Saturday, February 13, 2010

Flashbacks

Every now and then I get a glimpse of the me of me from before kids, and of the Cullen of Cullen from long ago also.
In the day to day, as aware as I am of how different the both of us are because we have to be, I forget about who we were back then. Some of the things that drew us together in the first place. Sometimes when we have alone time, we play the music game or watch whatevers on TV. We might be snuggling, but we miss out on the chance to remember who we were.
This past week was particularly hard. I was doing okay up til Thursday night, and I'm sure my extra BLAH was from having Tayler here all week. She was easy and she was good and it was even fun to have someone else for the kids to play with. But it was one more person. And I didn't wait up for Cullen at all. I'd make Tayler go to bed and I'd go to bed too, and Cullen didn't like it very much. Turns out he counts on seeing me for a few minutes when he gets home more than he knew.

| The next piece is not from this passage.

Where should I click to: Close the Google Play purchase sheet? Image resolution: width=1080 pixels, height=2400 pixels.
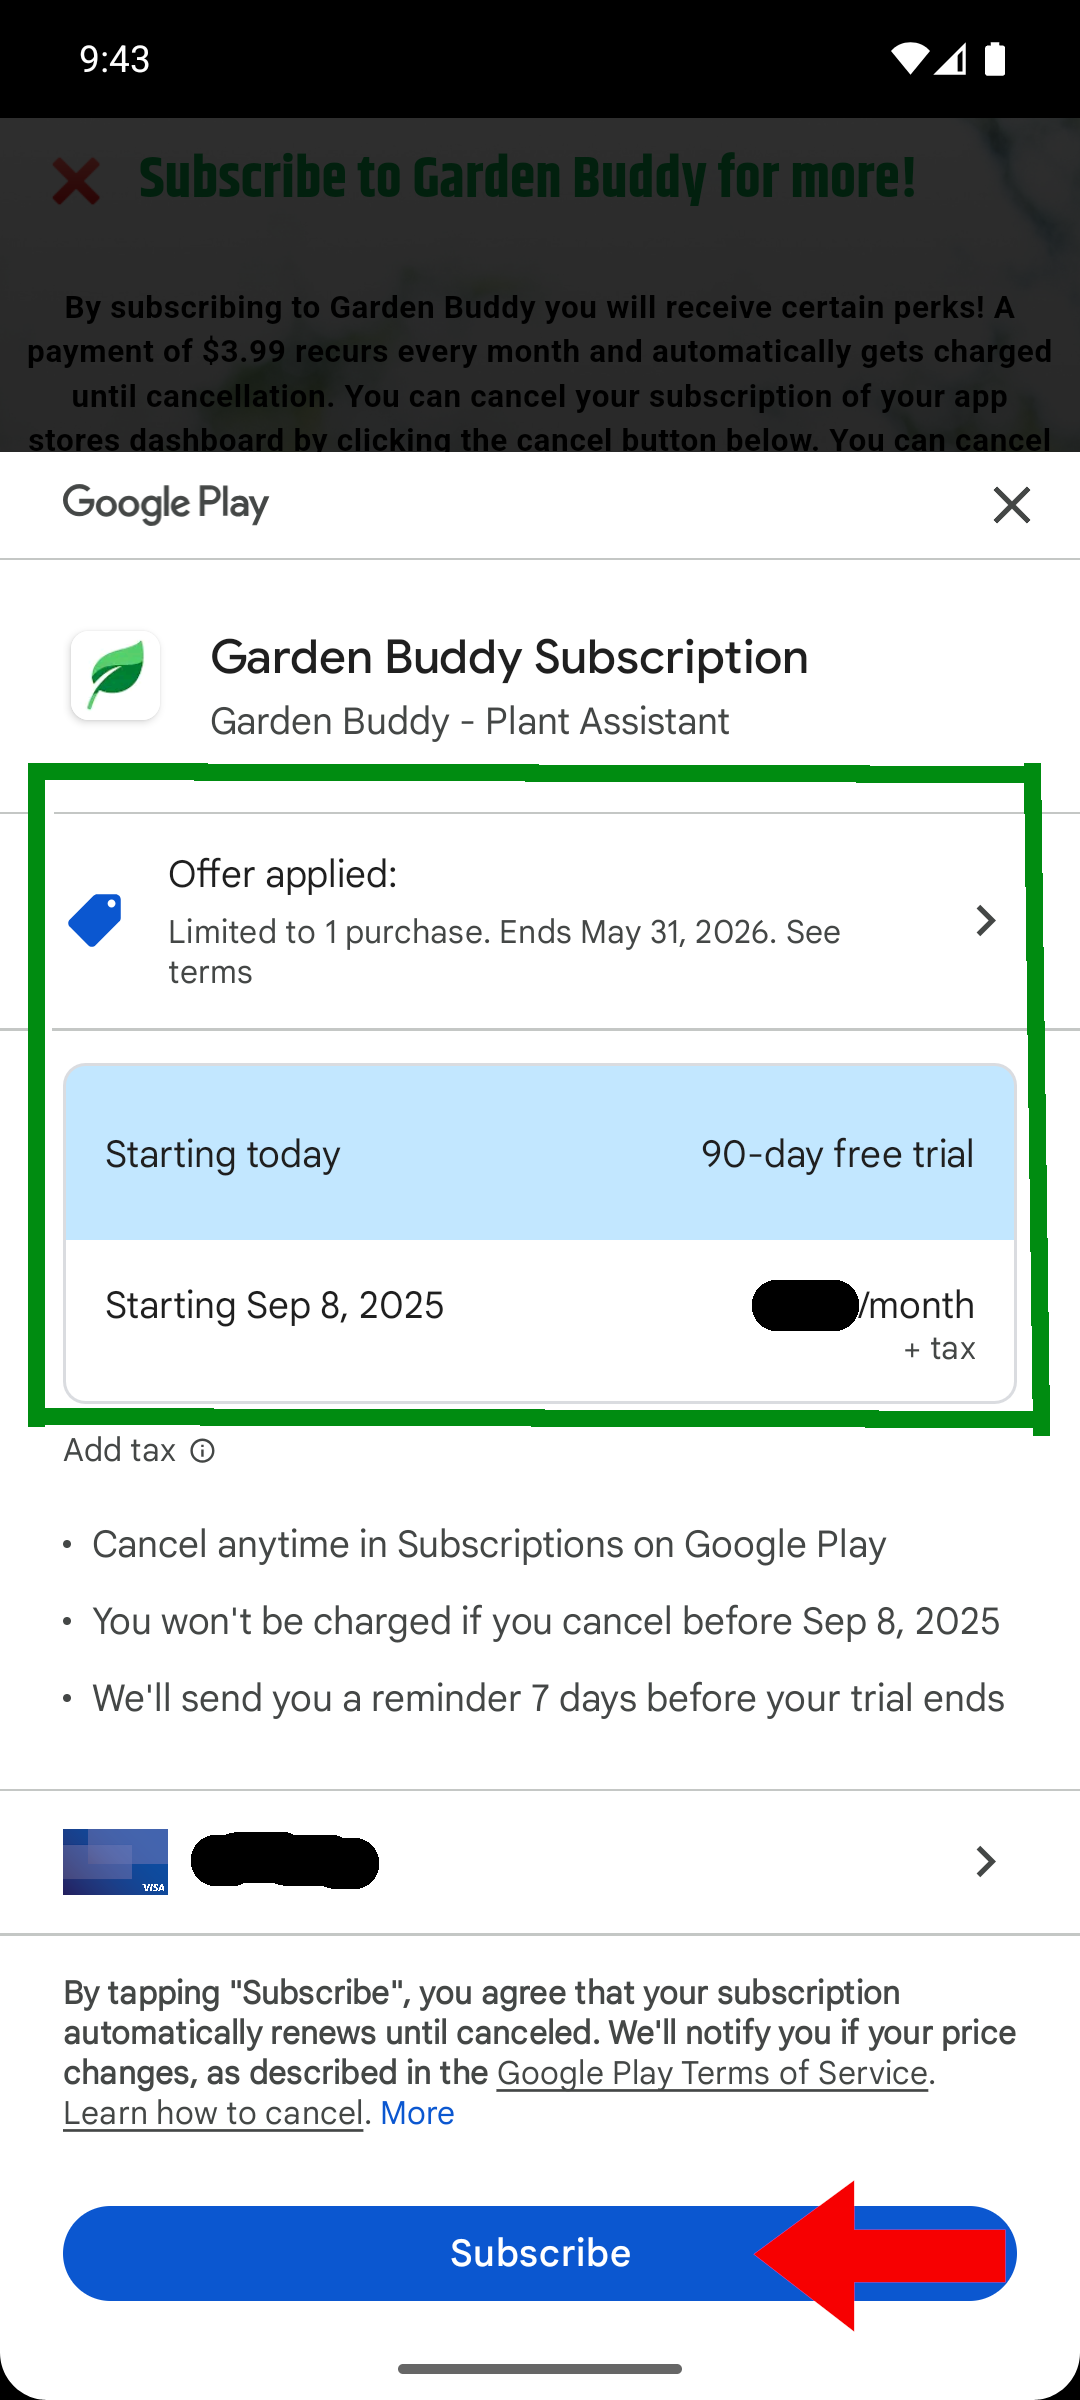click(x=1011, y=505)
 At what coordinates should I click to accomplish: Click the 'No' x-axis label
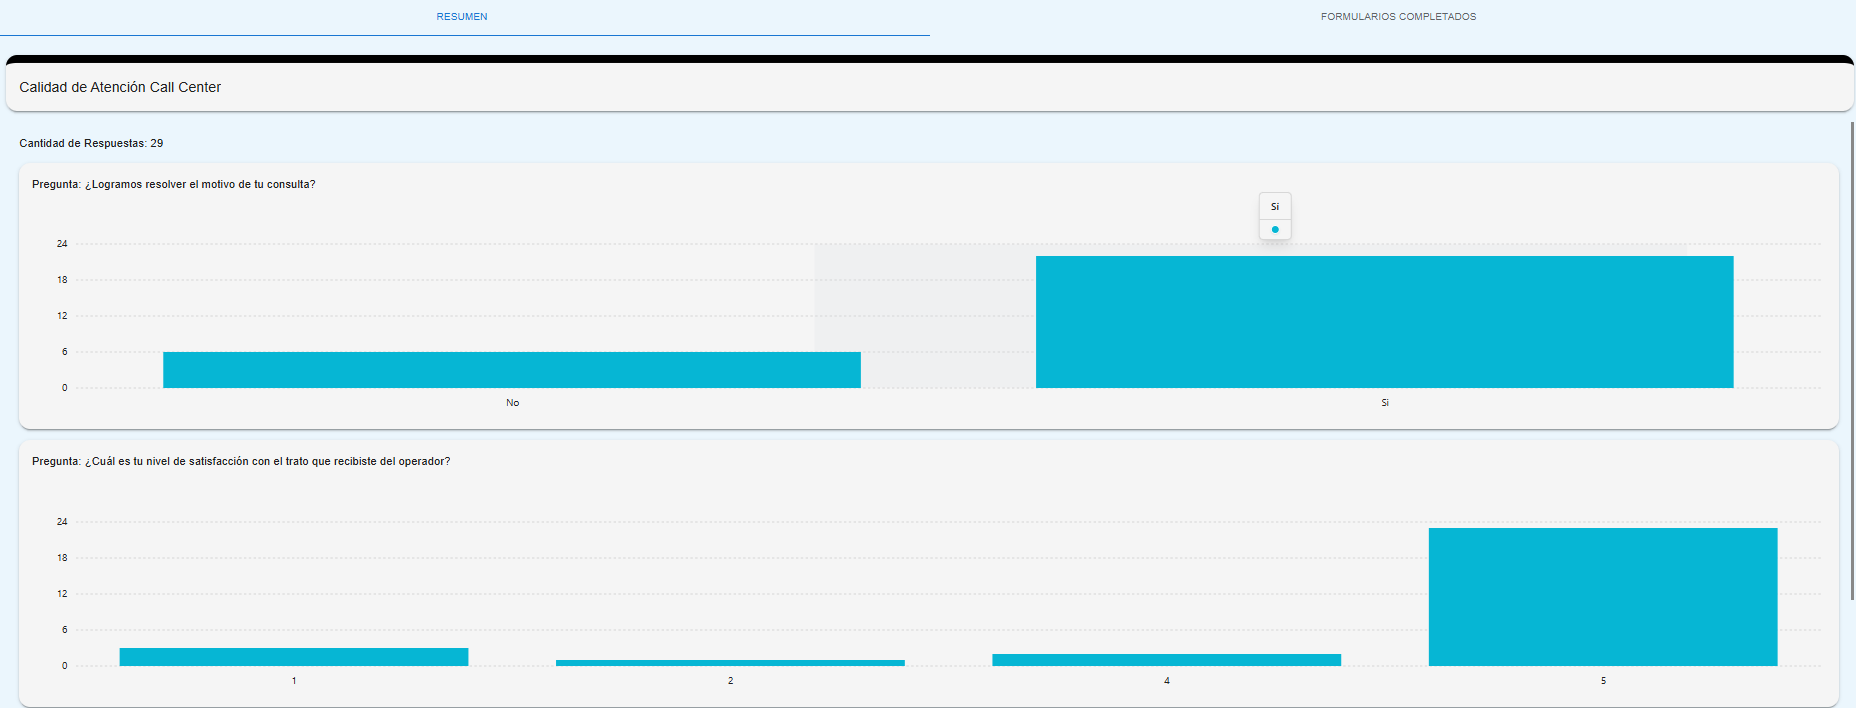click(x=512, y=403)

Last night, I waited up for him.
While I waited, I hopped on Youtube and found some fun meditations and self hypnosis stuff (which is really just meditations). By the time he got home I was completely blissed out and chill. I wasn't so much of that earlier in the night. :) We hung out for awhile and went to bed.

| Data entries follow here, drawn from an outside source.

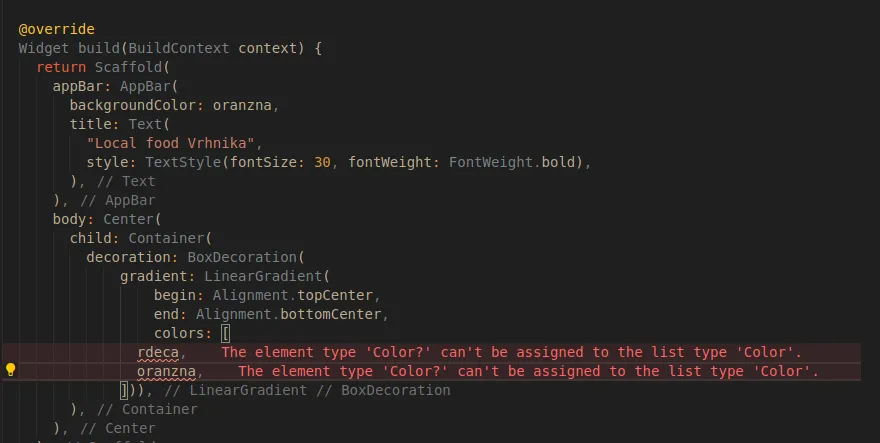Click the // Container closing comment
The image size is (880, 443).
click(x=147, y=409)
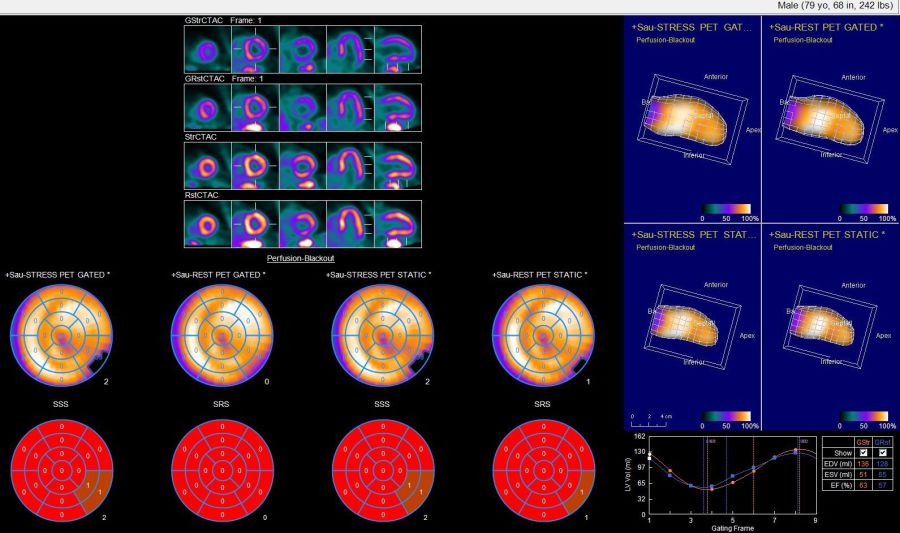Select the first RstCTAC slice thumbnail
This screenshot has height=533, width=900.
point(208,225)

I was still fairly zoney and feeling like i'd pass right out, and do you know what he did? He did something that he used to do fairly often for me, and I'd forgotten all about it. He played with my hair and tickled me to sleep. I'm sure it took all of 5 minutes, but it made me remember life before kids. He'd set up our bedroom in our apartment with candles, and blankets on the floor, and lotion. First he'd massage me real good, then he'd put in this fantastic meditation CD I had, and he'd tickle me and play with my hair til I was passed out so good that the place could have burnt down and I wouldn't have noticed. It was sooooo yummy. And I don't know if he knows how much that helped me. When I stopped being eating disordered I had to deal with every feeling that came up, and some of them weren't so good. And those times really helped me recenter and relax again and feel like everything was okay.
*dreamy sigh* I slept HARD last night. I even dreamt about the end of the world. Nice, huh? It was a little scarey, but really, it was pretty. :)
Wheezer ROCKS. GIRL IF YOU'RE WONDERING IF I WANT YOU TO, I WANT YOU TO...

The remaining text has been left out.